MATERIAL SHOWN:
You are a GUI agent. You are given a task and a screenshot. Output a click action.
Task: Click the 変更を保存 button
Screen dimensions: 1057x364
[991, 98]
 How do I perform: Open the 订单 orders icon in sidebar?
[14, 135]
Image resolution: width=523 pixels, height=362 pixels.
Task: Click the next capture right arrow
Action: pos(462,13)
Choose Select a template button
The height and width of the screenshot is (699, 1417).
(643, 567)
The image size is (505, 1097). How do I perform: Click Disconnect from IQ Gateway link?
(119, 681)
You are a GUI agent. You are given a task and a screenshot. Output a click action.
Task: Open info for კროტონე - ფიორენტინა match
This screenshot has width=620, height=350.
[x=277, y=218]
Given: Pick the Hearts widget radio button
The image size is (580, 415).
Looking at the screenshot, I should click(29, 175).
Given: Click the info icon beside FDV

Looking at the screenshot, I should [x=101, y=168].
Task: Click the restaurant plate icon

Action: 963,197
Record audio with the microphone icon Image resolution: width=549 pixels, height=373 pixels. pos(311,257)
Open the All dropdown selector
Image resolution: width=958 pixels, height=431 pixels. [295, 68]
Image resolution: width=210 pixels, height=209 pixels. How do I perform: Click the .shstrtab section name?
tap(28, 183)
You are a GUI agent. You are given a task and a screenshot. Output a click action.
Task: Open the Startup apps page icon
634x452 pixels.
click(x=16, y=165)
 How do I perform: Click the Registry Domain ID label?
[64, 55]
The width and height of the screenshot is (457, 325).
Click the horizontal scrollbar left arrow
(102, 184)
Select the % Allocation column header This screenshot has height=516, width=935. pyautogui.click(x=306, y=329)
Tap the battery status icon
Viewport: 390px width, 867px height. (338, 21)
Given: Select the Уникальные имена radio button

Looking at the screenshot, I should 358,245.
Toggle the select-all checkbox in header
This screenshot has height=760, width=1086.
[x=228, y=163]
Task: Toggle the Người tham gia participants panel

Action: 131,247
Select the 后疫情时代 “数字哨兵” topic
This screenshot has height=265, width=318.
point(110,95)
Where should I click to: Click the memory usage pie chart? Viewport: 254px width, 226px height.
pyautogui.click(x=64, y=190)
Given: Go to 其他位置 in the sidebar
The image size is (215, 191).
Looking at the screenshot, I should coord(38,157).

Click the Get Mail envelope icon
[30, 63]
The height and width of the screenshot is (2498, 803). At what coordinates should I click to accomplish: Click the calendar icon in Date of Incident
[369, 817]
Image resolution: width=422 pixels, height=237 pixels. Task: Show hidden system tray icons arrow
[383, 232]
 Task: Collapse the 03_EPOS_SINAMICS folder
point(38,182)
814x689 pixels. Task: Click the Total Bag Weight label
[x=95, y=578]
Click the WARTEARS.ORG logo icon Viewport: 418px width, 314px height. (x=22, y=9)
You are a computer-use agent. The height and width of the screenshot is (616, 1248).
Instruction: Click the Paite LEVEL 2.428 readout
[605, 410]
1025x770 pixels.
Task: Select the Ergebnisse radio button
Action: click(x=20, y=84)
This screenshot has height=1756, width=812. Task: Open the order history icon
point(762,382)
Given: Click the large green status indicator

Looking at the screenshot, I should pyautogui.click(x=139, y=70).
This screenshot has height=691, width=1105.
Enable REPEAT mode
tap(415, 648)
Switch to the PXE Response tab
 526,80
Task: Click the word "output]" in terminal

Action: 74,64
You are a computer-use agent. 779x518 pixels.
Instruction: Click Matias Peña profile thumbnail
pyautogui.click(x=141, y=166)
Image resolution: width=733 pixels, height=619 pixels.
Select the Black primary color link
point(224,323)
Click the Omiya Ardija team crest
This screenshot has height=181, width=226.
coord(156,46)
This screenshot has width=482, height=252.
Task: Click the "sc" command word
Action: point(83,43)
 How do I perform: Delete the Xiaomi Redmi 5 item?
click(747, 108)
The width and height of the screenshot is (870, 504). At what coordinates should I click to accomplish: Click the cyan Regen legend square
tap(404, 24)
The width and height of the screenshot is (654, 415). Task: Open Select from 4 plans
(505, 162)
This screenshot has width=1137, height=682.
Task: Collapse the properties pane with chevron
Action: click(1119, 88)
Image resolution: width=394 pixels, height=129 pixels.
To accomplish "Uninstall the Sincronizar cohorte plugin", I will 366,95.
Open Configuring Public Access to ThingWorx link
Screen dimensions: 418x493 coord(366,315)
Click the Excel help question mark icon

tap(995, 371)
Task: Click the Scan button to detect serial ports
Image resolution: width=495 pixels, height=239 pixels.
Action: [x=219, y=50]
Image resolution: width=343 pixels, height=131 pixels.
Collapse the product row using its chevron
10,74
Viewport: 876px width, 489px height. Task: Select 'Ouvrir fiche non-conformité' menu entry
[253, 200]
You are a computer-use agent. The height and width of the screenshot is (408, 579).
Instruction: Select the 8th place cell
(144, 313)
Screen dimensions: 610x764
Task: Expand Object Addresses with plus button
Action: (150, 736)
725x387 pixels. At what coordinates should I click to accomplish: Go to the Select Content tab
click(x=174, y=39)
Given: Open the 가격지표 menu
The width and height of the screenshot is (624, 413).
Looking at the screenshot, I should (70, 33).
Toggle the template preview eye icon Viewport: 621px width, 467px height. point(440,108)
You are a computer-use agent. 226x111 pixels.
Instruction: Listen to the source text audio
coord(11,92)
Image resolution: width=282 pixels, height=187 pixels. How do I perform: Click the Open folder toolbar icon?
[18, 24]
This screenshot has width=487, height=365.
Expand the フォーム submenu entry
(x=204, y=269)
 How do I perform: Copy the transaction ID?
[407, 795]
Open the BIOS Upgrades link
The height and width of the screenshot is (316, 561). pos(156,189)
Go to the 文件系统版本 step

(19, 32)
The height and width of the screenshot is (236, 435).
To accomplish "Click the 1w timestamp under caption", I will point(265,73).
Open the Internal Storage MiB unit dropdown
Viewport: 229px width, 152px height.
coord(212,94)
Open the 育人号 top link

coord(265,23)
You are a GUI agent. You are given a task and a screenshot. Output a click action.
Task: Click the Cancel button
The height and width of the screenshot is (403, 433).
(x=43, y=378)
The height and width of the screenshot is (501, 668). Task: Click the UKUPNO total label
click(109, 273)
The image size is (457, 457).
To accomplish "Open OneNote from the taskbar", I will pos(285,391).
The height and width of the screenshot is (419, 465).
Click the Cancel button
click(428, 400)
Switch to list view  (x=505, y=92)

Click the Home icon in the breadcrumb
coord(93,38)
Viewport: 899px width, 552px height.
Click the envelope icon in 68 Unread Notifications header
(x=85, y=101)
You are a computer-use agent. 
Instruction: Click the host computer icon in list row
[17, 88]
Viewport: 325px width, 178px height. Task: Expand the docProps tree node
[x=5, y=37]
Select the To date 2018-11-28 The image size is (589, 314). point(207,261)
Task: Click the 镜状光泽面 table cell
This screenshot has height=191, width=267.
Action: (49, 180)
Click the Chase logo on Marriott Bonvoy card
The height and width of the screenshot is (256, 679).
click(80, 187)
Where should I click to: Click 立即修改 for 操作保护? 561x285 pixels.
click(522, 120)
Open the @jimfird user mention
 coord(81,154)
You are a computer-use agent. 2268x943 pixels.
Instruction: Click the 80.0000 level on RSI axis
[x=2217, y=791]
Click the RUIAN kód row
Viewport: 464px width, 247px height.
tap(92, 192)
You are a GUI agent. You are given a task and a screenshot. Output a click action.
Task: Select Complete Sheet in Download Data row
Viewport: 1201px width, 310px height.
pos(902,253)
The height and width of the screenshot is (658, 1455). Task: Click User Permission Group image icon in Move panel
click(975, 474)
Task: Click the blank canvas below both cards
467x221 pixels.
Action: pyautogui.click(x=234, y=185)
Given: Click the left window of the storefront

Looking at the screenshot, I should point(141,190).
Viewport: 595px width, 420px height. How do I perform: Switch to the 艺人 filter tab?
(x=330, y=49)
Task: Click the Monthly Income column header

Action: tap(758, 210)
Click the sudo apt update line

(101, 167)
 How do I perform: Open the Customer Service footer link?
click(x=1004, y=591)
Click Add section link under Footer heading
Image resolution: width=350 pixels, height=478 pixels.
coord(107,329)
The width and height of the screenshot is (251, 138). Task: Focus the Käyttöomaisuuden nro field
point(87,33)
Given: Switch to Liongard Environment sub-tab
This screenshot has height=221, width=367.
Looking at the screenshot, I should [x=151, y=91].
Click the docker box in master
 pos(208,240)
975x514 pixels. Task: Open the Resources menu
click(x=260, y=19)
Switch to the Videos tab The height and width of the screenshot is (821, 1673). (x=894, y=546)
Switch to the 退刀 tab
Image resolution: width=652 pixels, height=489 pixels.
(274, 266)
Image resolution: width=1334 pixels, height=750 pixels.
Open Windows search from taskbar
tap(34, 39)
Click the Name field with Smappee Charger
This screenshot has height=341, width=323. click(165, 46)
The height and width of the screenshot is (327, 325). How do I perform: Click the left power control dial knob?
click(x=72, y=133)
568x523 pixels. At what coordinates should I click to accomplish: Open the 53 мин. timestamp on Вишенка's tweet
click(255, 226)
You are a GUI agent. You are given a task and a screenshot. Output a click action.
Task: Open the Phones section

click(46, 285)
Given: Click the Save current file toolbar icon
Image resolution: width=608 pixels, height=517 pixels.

DESCRIPTION OF THE TASK:
If a line above holds the string "under", count it; give the final total as the only output.

FINAL ANSWER:
2